### Excerpted text
□ □ □ □ □

In 2016 Japan finished as the Philippines’ second biggest trading partner. What makes the Philippines so attractive for Japan?

The Philippines is taking advantage of its status within the ASEAN while Japan Inc. is currently looking for ways to penetrate this trade bloc, trying to find a bridge to tap into the market.

Thailand could be very attractive for them as it has a significant amount of FDI from Japan, especially in the automotive and industrial market. Other options would be Malaysia or Indonesia. Nevertheless, again, there are historical and intrinsic values to be considered such as what the Philippines is able to offer in terms of demographics, literacy, communication, retention, etc. Under these conditions there is especially one that is very important for Japan and that is, long-term relationships. Under JPEPA, the Philippines can establish this, making it attractive for Japan.


As a newly industrialized country, the Philippines is still an economy with a large agricultural sector, however, services have come to dominate the economy. Much of the industrial sector is based on processing and assembly operations in the manufacturing of electronics and other high-tech components. The Philippine semiconductors and electronics industry is the largest contributor to the country's manufacturing sector accounting for 41% of total exports and employing 2.2 million workers. How would you describe the manufacturing sector of the Philippines and how ready is it to play a part in the fourth industrial revolution? How important is the sector in order to develop the country towards a knowledge based and inclusive economy? What do you consider are the main opportunities for Japan Inc. within the sector?

We were one of the pioneers in contract manufacturing when it started in the early 80s. We were able to evolve with different technology trends and develop the economy. That is very similar to what has also happened in other countries such as South Korea, Taiwan or Singapore.

Although the country has been evolving significantly, the issue that we are facing now is that the Philippines has remained in that role of a simple “contract manufacturer.” It is true that we are still very active in contract manufacturing but it has become less about assembly work and more about engineering to a level where new processes that are developed here have been transferred to Japan.

Initially, processes were transferred here and we were taught how to follow them. After many years of scaling up our engineering, we are now able to produce and develop new product processes that can be exported to other countries. As an example, inside IMI we have lead process engineers that are developing the next generation processes that are now being exported to Europe, China and Mexico.

There is also a significant transition that is evident. Unfortunately, we have been in this business for such a long time that it is now a challenge to change people’s perception about the Philippines as being more than just a contract manufacturer. A market that has already recognized our potential are the companies in the U.S. that used to just do back-end assembly work here in the Philippines. They have now transitioned to front end R&D and design work for products that are released globally. I think Japan Inc. should take notice of this.

□ □ □ □ □

### Supplied information
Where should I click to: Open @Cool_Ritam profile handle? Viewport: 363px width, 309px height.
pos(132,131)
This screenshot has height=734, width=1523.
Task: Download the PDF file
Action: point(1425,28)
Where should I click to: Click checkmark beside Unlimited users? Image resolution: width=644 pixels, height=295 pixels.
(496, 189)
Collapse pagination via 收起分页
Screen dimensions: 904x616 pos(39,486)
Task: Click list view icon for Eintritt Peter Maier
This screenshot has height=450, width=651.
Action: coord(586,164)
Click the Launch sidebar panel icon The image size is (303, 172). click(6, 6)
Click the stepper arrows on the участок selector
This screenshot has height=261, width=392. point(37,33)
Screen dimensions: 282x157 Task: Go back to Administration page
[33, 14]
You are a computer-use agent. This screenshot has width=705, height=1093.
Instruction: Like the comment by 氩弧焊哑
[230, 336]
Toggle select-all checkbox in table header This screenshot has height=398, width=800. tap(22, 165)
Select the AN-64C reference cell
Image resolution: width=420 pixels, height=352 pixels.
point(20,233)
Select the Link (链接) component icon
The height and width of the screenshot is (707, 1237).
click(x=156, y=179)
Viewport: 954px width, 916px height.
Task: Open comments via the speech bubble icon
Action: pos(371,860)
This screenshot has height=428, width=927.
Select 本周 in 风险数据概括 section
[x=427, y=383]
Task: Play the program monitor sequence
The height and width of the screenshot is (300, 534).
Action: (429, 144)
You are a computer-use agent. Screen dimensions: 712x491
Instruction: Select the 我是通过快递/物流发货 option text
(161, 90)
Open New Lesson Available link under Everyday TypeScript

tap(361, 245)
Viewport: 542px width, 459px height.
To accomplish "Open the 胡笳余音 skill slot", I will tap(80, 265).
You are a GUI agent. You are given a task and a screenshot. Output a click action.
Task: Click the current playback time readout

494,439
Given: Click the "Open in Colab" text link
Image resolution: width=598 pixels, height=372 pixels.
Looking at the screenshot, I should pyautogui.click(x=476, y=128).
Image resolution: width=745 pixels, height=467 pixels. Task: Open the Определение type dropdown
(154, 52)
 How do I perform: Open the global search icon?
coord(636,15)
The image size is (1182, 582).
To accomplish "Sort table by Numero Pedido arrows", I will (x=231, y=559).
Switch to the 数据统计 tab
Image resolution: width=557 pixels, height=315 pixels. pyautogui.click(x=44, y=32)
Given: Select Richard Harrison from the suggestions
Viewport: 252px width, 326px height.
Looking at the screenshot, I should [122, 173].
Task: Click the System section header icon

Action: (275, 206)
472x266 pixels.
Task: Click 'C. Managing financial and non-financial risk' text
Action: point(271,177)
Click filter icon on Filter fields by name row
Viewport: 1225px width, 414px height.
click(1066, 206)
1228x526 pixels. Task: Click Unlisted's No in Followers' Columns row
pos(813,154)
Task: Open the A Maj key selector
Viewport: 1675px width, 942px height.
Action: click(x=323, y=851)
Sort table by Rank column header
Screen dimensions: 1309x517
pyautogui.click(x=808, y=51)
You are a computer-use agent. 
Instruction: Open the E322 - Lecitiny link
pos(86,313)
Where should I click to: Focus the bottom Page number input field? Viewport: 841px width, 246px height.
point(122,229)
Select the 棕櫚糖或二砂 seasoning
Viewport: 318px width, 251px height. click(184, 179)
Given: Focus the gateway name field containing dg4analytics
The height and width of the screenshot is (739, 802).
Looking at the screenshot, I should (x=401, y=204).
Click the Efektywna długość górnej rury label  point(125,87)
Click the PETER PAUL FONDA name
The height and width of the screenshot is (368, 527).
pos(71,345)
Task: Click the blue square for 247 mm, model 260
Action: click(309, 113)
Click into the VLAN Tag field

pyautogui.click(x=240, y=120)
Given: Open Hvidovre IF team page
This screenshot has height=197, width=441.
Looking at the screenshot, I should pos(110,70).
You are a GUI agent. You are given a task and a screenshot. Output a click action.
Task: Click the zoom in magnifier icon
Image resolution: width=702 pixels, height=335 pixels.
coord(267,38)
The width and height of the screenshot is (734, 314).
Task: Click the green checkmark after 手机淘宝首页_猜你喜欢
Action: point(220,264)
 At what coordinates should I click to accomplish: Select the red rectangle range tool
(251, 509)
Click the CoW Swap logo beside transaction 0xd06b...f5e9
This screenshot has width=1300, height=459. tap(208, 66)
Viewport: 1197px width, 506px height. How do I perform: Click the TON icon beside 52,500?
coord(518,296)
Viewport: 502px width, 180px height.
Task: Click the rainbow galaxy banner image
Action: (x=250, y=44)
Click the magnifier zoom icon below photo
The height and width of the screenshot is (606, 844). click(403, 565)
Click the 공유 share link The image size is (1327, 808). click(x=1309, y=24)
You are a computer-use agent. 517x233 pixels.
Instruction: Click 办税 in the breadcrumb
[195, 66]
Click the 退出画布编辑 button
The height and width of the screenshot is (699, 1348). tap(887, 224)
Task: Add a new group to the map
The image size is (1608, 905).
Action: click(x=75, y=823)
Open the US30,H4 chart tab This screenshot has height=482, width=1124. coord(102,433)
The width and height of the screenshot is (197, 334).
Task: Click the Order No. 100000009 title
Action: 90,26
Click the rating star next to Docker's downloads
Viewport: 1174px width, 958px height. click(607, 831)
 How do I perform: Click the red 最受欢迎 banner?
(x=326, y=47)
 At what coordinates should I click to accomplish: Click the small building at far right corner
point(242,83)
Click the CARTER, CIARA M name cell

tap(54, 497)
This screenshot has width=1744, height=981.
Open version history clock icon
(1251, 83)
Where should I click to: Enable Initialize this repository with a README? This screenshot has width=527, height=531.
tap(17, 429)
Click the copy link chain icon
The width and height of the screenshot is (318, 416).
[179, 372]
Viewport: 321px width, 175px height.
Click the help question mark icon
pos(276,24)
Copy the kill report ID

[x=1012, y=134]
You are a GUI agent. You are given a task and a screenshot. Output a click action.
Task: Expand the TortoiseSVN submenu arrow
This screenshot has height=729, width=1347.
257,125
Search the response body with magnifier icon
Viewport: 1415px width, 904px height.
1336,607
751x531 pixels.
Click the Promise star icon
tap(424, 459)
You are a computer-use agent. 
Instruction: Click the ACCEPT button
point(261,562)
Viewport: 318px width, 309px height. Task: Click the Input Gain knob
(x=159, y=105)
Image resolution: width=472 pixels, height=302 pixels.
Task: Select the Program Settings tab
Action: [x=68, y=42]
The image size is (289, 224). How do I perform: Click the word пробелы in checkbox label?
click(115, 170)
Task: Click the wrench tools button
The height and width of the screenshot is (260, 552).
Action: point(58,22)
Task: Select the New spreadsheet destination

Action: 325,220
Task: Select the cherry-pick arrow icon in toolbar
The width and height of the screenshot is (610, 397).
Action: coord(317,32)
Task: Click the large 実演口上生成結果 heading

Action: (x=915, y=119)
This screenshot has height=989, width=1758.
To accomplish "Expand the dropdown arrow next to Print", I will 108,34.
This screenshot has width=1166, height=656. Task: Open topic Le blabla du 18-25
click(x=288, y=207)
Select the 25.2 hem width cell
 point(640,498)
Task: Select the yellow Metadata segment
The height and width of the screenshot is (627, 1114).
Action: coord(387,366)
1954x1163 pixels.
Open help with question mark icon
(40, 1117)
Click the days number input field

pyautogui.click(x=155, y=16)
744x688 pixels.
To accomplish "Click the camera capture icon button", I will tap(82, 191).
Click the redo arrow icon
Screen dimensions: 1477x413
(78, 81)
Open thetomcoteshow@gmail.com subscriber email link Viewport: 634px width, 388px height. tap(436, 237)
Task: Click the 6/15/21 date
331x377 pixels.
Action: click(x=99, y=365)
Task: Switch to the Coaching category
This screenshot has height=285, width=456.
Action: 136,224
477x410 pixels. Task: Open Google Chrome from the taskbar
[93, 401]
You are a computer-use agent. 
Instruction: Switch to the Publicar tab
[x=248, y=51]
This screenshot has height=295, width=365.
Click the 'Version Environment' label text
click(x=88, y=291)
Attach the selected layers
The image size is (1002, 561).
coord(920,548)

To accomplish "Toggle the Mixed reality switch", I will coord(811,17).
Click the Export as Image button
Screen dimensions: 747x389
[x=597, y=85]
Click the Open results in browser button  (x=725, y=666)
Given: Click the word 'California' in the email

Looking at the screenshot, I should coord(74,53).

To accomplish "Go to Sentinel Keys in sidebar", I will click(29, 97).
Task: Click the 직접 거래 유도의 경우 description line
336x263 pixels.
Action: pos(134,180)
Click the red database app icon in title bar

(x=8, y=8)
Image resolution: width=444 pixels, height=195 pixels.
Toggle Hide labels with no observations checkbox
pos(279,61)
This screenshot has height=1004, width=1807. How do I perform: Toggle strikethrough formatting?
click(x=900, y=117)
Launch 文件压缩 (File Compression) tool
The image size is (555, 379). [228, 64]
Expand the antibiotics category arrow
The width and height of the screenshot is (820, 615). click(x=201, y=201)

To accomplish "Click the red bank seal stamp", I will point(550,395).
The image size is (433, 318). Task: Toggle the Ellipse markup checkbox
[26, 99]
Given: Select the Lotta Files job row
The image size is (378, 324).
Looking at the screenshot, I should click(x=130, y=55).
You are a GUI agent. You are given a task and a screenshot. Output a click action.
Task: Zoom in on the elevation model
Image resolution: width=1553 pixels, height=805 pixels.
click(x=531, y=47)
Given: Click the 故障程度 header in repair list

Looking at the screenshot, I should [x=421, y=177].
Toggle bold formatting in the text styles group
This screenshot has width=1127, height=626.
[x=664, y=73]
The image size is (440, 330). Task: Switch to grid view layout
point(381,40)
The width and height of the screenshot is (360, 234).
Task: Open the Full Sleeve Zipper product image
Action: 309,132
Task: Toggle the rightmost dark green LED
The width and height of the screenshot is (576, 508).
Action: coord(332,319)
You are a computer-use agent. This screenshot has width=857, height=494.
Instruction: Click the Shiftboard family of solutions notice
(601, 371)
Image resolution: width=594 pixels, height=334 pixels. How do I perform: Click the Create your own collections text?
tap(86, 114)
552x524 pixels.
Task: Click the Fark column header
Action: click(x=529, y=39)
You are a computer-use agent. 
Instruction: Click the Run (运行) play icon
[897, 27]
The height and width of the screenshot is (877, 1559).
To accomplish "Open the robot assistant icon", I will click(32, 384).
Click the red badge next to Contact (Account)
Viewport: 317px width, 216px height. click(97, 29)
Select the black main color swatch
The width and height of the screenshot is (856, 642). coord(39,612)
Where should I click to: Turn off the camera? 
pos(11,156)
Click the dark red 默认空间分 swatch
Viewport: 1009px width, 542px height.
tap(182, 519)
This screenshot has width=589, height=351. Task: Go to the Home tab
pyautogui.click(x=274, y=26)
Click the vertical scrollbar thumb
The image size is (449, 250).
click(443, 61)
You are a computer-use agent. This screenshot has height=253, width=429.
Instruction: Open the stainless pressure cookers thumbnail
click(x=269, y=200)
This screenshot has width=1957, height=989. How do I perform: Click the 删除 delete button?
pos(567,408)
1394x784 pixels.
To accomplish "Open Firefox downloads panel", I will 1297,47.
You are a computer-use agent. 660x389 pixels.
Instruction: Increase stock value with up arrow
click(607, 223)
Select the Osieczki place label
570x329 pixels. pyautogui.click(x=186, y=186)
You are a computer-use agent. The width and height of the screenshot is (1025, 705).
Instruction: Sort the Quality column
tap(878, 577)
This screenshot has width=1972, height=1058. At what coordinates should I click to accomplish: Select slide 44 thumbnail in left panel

□ □ □ □ □

### Tasks for this exercise
1) Summarize the excerpt on Philippine trade with Japan in two sentences.
2) Rewrite the entries starting at the line containing "Click the vertical scrollbar thumb" and ending at the line containing "570x329 pixels. pyautogui.click(x=186, y=186)", changing "Instruction" to "Command" and leaving everything else as it is.
The excerpt and the entries have no connection to each other.

### Full answers
1) The Philippines appeals to Japan through its ASEAN position and through JPEPA, which supports the long-term relationships Japan values, even though Thailand, Malaysia or Indonesia are also options. Philippine contract manufacturing, led by semiconductors and electronics, has moved from assembly toward engineering and new processes that are exported abroad, and the speaker suggests Japan Inc. take notice of U.S. companies that have shifted to R&D and design work there.

2)
Click the vertical scrollbar thumb
The image size is (449, 250).
click(443, 61)
You are a computer-use agent. This screenshot has height=253, width=429.
Command: Open the stainless pressure cookers thumbnail
click(x=269, y=200)
This screenshot has width=1957, height=989. How do I perform: Click the 删除 delete button?
pos(567,408)
1394x784 pixels.
To accomplish "Open Firefox downloads panel", I will 1297,47.
You are a computer-use agent. 660x389 pixels.
Command: Increase stock value with up arrow
click(607, 223)
Select the Osieczki place label
570x329 pixels. pyautogui.click(x=186, y=186)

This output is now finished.